In a message delivered to an international conference convened by the Islamic regime in Tehran, the Supreme Leader Ayatollah Ali Khamenei accused Washington and its allies of double standards by calling for nuclear non-proliferation while maintaining stockpiles of weapons of mass destruction.
In an even more uncompromising speech which made no reference to the recent START treaty committing the US and Russia to reduce their stockpiles of warheads, Iran's President Mahmoud Ahmadinejad accused the 'bullying and aggressor regime of the United States' of violating their own obligations to disarmament under the Nuclear Non Proliferation Treaty (NPT) while seeking to punish other NPT states which did not possess weapons. He demanded that the US and other nuclear armed nations should be ejected from the board of directors of the UN nuclear watchdog the IAEA.
Iran is hosting the Tehran conference as part of what appears to be a concerted diplomatic campaign to turn the tables on the Western powers amid efforts by President Barack Obama to rally support in the UN for harsh sanctions on Iran over its nuclear programme.

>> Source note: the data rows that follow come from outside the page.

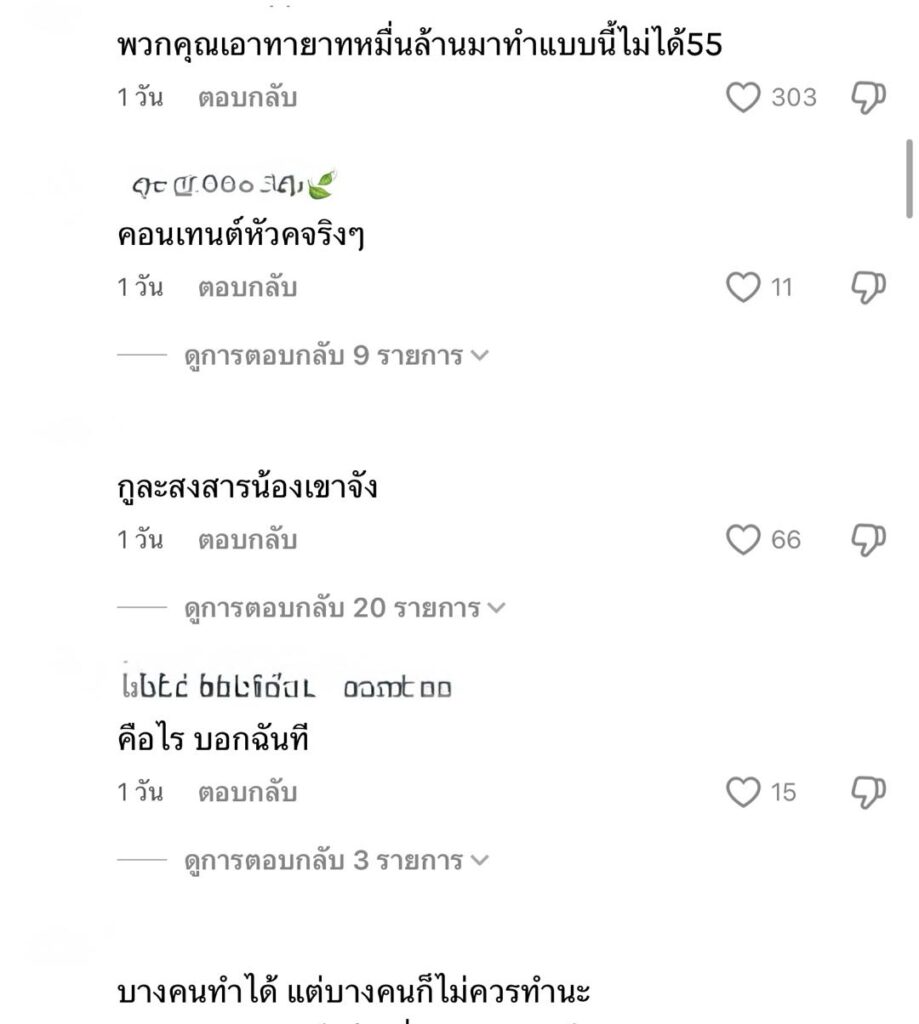Like the comment with 303 likes
Image resolution: width=919 pixels, height=1024 pixels.
pyautogui.click(x=743, y=98)
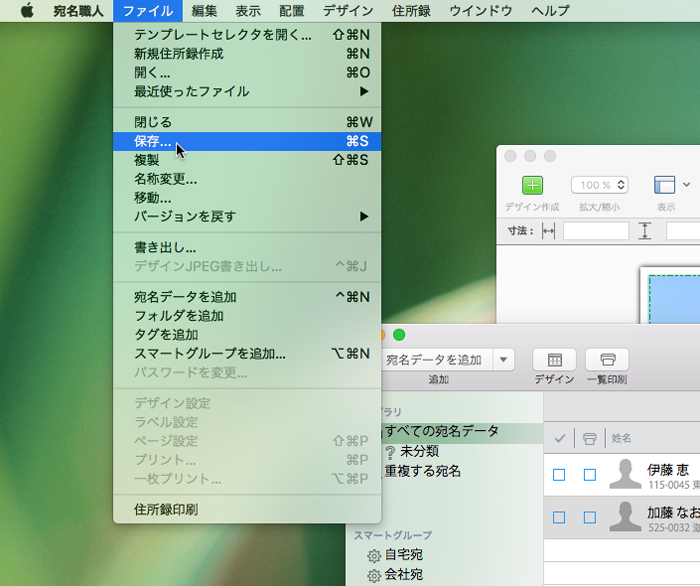Click avatar icon for 伊藤 恵
Screen dimensions: 700x586
coord(626,474)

Tehran is preparing the ground for a fresh counter attack in the nuclear standoff by seeking support from sympathetic governments who routinely accuse the nuclear armed states of hypocrisy, ahead of a 190 nation conference to review the forty year old NPT to be held in New York next month. It wants the right to enrich uranium to be reinforced in the treaty.
The Tehran gathering comes just days after President Obama used a meeting of 50 governments in Washington to discuss nuclear disarmament t\o support sanctions on Iran. Iranian ministers, who were not invited to Washington denied yesterday that their event was organized as a counterweight
Delegates gathered at a convention centre in north western suburb of the Iranian capital were first shown a film of the aftermath of the atomic bombing of Hiroshima and Nagasaki in 1945. In his address Mr Ahmadinejad then told them that America was the planet's only 'atomic criminal' and accused it of using a weapon of 'atomic waste' during the waron Iraq. He stressed meanwhile that Iran, which the West accuses of seeking a nuclear weapons capability, regarded nuclear weapons as 'haram' or forbidden under Islamic teaching. He said a 'handful of arrogant and expansionist states' were determined to maintain their nuclear arsenals and to arm their ally 'the Zionist regime'.
The slogan for the two day meeting which can be seen on billboards around the Iranian capital is 'Nuclear energy for all, nuclear power for none'.
Russa and China, both being lobbied hard by the US to support a punitive sanctions package against Iran have sent delegates to Tehran. Neither the US nor any of the Eiropean Union's 27 nations are represented.
The Iranian president pledged Iran's full cooperation with global disarmament but called for the US to be kicked out of the Board of Directors of the IAEA, the UN's nuclear watchdog. He said Iran also wanted to see the launch of an independent international panel to supervise nuclear disarmament under the NPT and urgent reform of the UN Security Council.
Fraser Cameron, director of the EU=Russia thinktank, who is attending the conference, said it was 'astonishing' in the context of international efforts to resolve the nuclear standoff, that Mr Ahmadinejad had chosen to disregard the new disarmament treaty signed by the US and Russia in his keynote speech. 'This shows his attitude is still that he wants to blame the Great Satan for all the world's evils'
But he said Western powers should show more understanding for Iran's grievances. Delegates from a number of developing countries said the speech had to be seen in the context of Iran's belief in its right to develop a peaceful nuclear energy programme.